══ Document extract
Dome Zero? Oh, yeah.

Think you know your Japanese automotive history? Although we’re betting most of you could ID a Mazda RX-7, a Datsun 240Z, or even an R34 Nissan Skyline GT-R, did you know what an Autozam AZ-1 was before you read our feature story? (You have read our feature story, right?) The AZ-1 and some 43 other classic Japanese cars were on display as part of the Motor Trend Group’s inaugural Japanese Automotive Invitational (JAI) held during this past year’s Monterey Car Week. Put on in partnership with Infiniti, JAI offered a chance to get up close and personal with numerous models not sold in the U.S., along with some of the most loved cars Japan exported to our shores. Plans are already underway for the 2019 JAI, so if you’re putting around Pebble Beach next year during car week, wander over. Not only it fun, but it’s also one of the few shows that doesn’t charge admission. Here’s a quick look at five of our favorite Japanese gems that were invited to the inaugural event.

1978 Dome Zero

No, an unknown Gandini-designed Italian concept didn’t sneak onto the grounds. This is a Japanese design through and through, penned by Minoru Hayashi for the 1978 Geneva auto show. Hayashi planned a run of both production and race cars based on this amazing mid-engine concept with a 2.8-liter Nissan I-6, but his plans unfortunately never came to fruition. (The Zero also made an appearance at this year’s Quail gathering.)

1972 Nissan Skyline GT-R

Lovingly referred to as “Hakosuka” by its legions of fans (hako meaning “box” in Japanese, and suka being a shortening of Sukairain, or “Skyline”), the first-generation Skyline GT-R is powered by a 2.0-liter straight-six making about 160 horsepower. It was competitive with the contemporary Porsche 911, and today’s R35 GT-R remains a Japanese Porsche fighter.
════
══ Listed entries
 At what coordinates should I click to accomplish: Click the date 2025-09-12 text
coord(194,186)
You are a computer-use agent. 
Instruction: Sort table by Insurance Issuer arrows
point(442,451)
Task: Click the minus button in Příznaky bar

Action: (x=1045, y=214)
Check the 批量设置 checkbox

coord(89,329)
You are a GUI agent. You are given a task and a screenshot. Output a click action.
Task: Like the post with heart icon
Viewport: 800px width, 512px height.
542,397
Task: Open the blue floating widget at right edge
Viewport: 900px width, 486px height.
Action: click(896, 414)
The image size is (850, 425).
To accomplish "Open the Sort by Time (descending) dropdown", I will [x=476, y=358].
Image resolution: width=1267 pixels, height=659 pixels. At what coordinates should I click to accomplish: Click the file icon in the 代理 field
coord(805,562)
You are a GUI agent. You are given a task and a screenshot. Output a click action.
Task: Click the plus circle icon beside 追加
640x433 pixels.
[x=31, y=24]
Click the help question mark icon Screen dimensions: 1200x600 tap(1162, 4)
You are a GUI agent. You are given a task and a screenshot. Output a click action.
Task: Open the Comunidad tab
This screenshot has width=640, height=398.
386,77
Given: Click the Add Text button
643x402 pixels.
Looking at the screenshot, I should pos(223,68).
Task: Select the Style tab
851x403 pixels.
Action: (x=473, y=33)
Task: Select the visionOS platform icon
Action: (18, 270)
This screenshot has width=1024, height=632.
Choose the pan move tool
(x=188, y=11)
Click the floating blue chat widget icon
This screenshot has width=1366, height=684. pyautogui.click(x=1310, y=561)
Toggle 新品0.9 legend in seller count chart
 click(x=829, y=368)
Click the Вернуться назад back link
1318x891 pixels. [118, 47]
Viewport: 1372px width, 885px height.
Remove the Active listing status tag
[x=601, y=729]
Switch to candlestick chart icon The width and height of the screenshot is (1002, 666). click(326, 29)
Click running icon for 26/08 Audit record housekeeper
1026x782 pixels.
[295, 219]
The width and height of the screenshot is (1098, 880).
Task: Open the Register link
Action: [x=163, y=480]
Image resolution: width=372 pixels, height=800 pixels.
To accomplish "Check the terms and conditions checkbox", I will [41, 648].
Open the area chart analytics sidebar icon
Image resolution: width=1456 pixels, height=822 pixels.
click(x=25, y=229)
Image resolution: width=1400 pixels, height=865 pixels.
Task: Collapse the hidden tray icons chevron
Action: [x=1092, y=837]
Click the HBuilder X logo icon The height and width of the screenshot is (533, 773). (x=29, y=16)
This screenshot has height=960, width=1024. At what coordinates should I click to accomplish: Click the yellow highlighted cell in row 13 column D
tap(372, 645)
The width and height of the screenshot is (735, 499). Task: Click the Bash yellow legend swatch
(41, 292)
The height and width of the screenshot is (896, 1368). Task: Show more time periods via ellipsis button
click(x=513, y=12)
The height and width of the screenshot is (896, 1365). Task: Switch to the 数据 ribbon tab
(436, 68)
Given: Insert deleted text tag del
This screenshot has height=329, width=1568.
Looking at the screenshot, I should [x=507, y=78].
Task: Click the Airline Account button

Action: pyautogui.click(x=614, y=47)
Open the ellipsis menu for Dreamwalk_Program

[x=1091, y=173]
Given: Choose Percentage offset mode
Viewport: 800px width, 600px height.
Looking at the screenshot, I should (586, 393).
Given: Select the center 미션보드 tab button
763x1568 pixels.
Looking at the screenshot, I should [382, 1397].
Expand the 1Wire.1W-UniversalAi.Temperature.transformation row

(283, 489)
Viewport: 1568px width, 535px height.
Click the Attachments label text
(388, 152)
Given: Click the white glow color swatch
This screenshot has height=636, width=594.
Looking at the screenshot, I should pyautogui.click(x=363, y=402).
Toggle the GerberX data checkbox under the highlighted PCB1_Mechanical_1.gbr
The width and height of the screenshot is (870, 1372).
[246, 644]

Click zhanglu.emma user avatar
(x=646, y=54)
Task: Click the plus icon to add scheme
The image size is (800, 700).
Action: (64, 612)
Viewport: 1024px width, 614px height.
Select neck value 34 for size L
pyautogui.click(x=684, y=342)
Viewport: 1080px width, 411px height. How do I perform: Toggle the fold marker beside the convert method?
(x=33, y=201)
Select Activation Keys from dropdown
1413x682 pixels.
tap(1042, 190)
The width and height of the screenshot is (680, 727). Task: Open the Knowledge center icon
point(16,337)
════
*Exercise instructions*.
(A) In the Japanese car show article, who designed the 1978 Dome Zero?
(B) Decide whether each statement agrees with the Japanese car show article, answering yes or no and quoting the words that settle it: (i) The Japanese Automotive Invitational charges admission. (ii) The Dome Zero concept was built around a 2.8-liter Nissan I-6. (iii) The first-generation Skyline GT-R makes about 200 horsepower.
(C) Write the next part of the Japanese car show article, picking up after its final sentence.

*Replies*.
(A) Minoru Hayashi.

(B)
(i) No: "it’s also one of the few shows that doesn’t charge admission"
(ii) Yes: "mid-engine concept with a 2.8-liter Nissan I-6"
(iii) No: "a 2.0-liter straight-six making about 160 horsepower"

(C)
1967 Toyota Sports 800

Before the 2000 GT, there was the Sports 800—Toyota’s first sports car. Slightly more than 3,100 of these tiny, 44-hp 0.79-liter coupes were built between 1965 and 1969, and they were only sold new in Japan. The Sports 800 has a removable roof panel, a sort of targa top before Porsche popularized the term. At slightly less than 1,300 pounds, the Sports 800 is lively to drive, though not exactly what you’d call quick.

1970 Isuzu 117 Coupé

One of the prettier designs among classic Japanese cars, the Isuzu 117 is a front-engine, rear-wheel-drive sports coupe with styling by Italian design guru Giorgetto Giugiaro. The 117 was first produced in 1968; by 1970, the 1.6-liter, twin-cam, four-cylinder engine had dumped its carburetor for then state-of-the-art Bosch fuel injection.

1964 Datsun 1500 Roadster

Datsun’s answer to the popular British MGB roadster was the 1500. True to its name, the 1500 had a front-mounted, 1.5-liter four-cylinder engine, and thanks to a second SU carburetor the 1964 model got a bump in power to 85 horses. The 1500 seated three thanks to a side-facing rear jump seat, and eventually morphed into the 1600 and then into the 2000 as the 1960s progressed.